Ce qui laisse croire que les dangers sont multiples, d’où la nécessité d’une perception commune et globale face à ces «dangers potentiels». Le chef d’état-major a, par ailleurs, souligné, faisant allusion à ces énormes risques «…Nous croyons fermement, pour ce qui nous concerne, que pour atteindre ces objectifs, la convergence des efforts s’impose, tout d’abord dans la perception commune des menaces et doit se traduire par une lutte ferme et coordonnée contre le terrorisme et le crime organisé.» Et d’ajouter: «Je suis en effet persuadé que vous partagez avec nous cette même conviction, à savoir qu’aucun de nos pays ne peut faire cavalier seul, car la stabilité de notre sous-région est intimement liée à une coopération régionale pour contrer tous les dangers d’où qu’ils proviennent.» Selon nos sources, les déclarations du général-major Gaïd Salah sont d’une extrême importance et peuvent se traduire par le fait que l’Algérie serait également visée, mais avant de l’atteindre, confirment nos sources, il faut avoir la mainmise sur le Sud de la Libye et sous prétexte de chasser Al Qaîda de cette zone, mettre en application une stratégie dévastatrice pour planifier, et pourquoi pas, occuper une partie du Sud algérien.
Pour le chef d’état-major,
«l’heure est donc à la coopération, à l’entraide et aux actions concertées pour combattre le terrorisme et juguler tout risque et facteurs de subversion et d’instabilité afin d’épargner à nos pays les conséquences néfastes qui en découlent (…) Ce n’est qu’à la faveur d’une prise de conscience collective du destin commun et de l’intérêt régional que l’on peut asseoir les bases d’une stabilité durable et réduire les germes des conflits qui couvent dans notre sous région». Concernant la lutte antiterroriste le général-major Gaïd Salah a mis l’accent sur la mise en oeuvre d’un ensemble d’actions d’urgence par chacun des pays membres, rappelant: «Pour ce qui nous concerne, nous restons toujours animés de la même conviction et de la même détermination à combattre le terrorisme et à coordonner nos efforts avec nos voisins et nous continuerons à appeler à la prise de conscience collective, à la volonté commune et au respect des engagements, car nous sommes convaincus que c’est la seule et unique voie possible pour triompher du fléau dévastateur du terrorisme». La situation sécuritaire s’est nettement dégradée depuis les évènements survenus en Libye et notamment après l’intervention militaire étrangère dans la région.
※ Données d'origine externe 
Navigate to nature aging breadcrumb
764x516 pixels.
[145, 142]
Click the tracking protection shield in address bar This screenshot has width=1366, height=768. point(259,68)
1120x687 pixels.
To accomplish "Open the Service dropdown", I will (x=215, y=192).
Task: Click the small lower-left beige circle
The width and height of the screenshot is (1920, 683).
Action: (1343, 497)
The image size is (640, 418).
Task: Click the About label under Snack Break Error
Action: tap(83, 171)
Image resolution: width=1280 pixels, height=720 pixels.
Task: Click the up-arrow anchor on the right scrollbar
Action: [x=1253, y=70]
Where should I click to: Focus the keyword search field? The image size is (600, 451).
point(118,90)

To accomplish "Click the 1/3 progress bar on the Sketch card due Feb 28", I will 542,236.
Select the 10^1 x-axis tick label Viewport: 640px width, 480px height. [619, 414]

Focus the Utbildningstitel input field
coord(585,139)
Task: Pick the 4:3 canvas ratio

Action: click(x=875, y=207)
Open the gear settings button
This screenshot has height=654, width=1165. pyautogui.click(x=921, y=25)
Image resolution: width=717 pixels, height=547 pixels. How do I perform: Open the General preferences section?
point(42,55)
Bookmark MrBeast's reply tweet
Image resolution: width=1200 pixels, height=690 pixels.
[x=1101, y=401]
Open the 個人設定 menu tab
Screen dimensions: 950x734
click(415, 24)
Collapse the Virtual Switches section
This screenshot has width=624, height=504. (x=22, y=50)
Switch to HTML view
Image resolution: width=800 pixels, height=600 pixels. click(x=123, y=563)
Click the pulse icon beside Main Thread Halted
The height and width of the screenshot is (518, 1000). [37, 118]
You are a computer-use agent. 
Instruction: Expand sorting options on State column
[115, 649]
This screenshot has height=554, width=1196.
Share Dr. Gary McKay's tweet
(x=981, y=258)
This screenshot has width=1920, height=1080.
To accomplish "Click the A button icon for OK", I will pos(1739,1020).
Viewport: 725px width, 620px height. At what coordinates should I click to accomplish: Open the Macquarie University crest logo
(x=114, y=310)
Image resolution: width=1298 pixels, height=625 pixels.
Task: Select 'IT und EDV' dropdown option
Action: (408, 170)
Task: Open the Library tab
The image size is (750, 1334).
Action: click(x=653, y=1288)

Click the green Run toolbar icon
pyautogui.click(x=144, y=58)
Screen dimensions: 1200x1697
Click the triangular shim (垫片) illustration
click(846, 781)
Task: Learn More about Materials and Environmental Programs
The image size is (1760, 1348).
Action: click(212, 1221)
Un fait qui inquiète au plus haut point les responsables militaires de l’Algérie, du Mali, du Niger et de la Mauritanie.
Une source militaire malienne proche de la rencontre a confié à l’AFP, en soulignant s’appuyer sur un rapport sécuritaire de l’un des pays participants:«Nous sommes tous en alerte et nous nous tenons informés les uns les autres, il n’y a aujourd’hui aucun doute, plusieurs combattants d’Al Qaîda participent aux combats en Libye, il s’agit d’islamistes libyens libérés par le gouvernement quelques semaines avant le déclenchement du conflit mi-février, des combattants libyens qui reviennent d’Afghanistan et d’autres qui viennent du Sahel où ils ont combattu dans les rangs d’Al Qaîda au Maghreb islamique». Des précisions qui ont été rapportées dans nos précédentes éditions. Désormais au Sahel, l’heure n’est plus aux tergiversations.